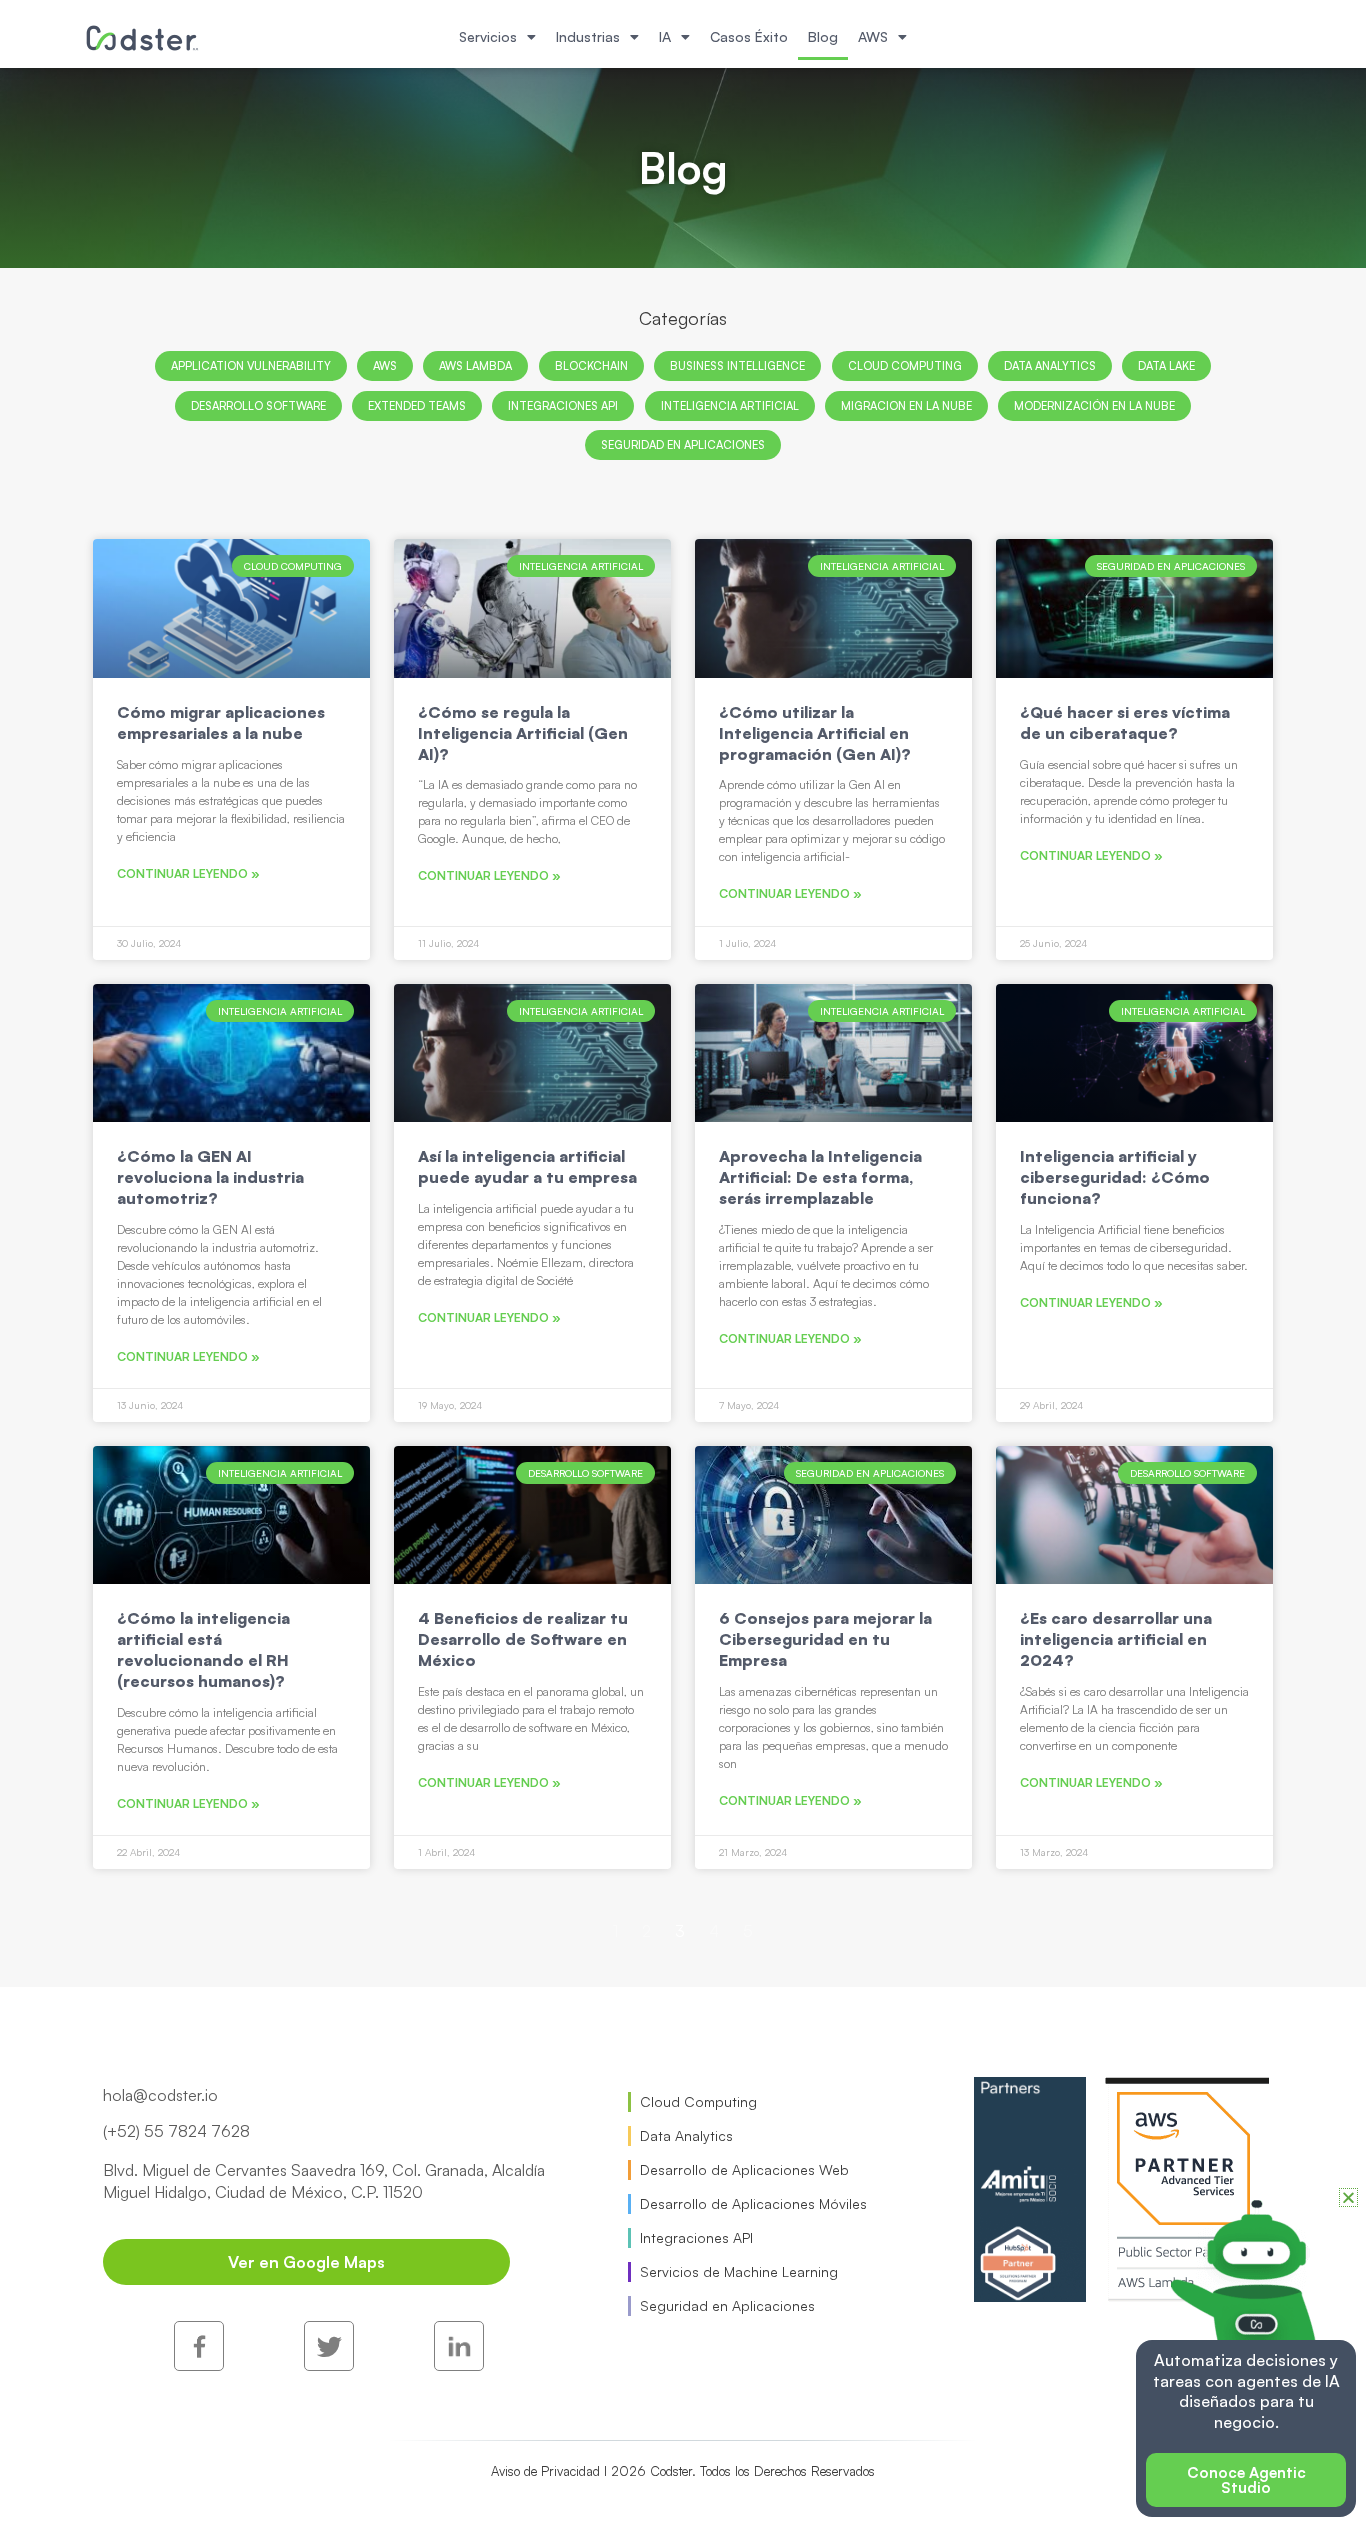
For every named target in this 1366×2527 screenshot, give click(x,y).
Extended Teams (417, 406)
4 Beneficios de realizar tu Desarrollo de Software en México (523, 1639)
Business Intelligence (737, 366)
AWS (873, 36)
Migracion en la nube (906, 406)
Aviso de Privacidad (560, 2399)
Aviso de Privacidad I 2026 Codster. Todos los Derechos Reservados (683, 2471)
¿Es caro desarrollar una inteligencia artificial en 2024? (1116, 1639)
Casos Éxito (749, 36)
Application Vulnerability (251, 366)
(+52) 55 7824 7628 (176, 2131)
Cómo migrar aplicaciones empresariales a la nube (221, 722)
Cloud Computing (905, 366)
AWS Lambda (475, 366)
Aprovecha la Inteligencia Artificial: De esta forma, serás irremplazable (820, 1177)
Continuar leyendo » (188, 873)
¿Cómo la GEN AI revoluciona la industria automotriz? (210, 1177)
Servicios (488, 36)
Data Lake (1166, 366)
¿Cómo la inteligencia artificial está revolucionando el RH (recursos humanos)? (203, 1649)
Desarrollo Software (258, 406)
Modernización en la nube (1094, 406)
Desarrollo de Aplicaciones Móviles (753, 2203)
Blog (823, 36)
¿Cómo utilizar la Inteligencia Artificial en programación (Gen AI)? (815, 733)
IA (665, 36)
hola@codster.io (160, 2095)
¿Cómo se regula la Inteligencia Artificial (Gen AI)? (523, 733)
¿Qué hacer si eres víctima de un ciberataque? (1125, 722)
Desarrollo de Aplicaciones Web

----------------------------------------

Instructions for the task:
In repeating the lines above, keep the wording exact and leave every picture out.

Finished task:
For every named target in this 1366×2527 screenshot, give click(x,y).
Extended Teams (417, 406)
4 Beneficios de realizar tu Desarrollo de Software en México (523, 1639)
Business Intelligence (737, 366)
AWS (873, 36)
Migracion en la nube (906, 406)
Aviso de Privacidad (560, 2399)
Aviso de Privacidad I 2026 Codster. Todos los Derechos Reservados (683, 2471)
¿Es caro desarrollar una inteligencia artificial en 2024? (1116, 1639)
Casos Éxito (749, 36)
Application Vulnerability (251, 366)
(+52) 55 7824 7628 (176, 2131)
Cómo migrar aplicaciones empresariales a la nube (221, 722)
Cloud Computing (905, 366)
AWS Lambda (475, 366)
Aprovecha la Inteligencia Artificial: De esta forma, serás irremplazable (820, 1177)
Continuar leyendo » (188, 873)
¿Cómo la GEN AI revoluciona la industria automotriz? (210, 1177)
Servicios (488, 36)
Data Lake (1166, 366)
¿Cómo la inteligencia artificial está revolucionando el RH (recursos humanos)? (203, 1649)
Desarrollo Software (258, 406)
Modernización en la nube (1094, 406)
Desarrollo de Aplicaciones Móviles (753, 2203)
Blog (823, 36)
¿Cómo utilizar la Inteligencia Artificial en programación (Gen AI)? (815, 733)
IA (665, 36)
hola@codster.io (160, 2095)
¿Cómo se regula la Inteligencia Artificial (Gen AI)? (523, 733)
¿Qué hacer si eres víctima de un ciberataque? (1125, 722)
Desarrollo de Aplicaciones Web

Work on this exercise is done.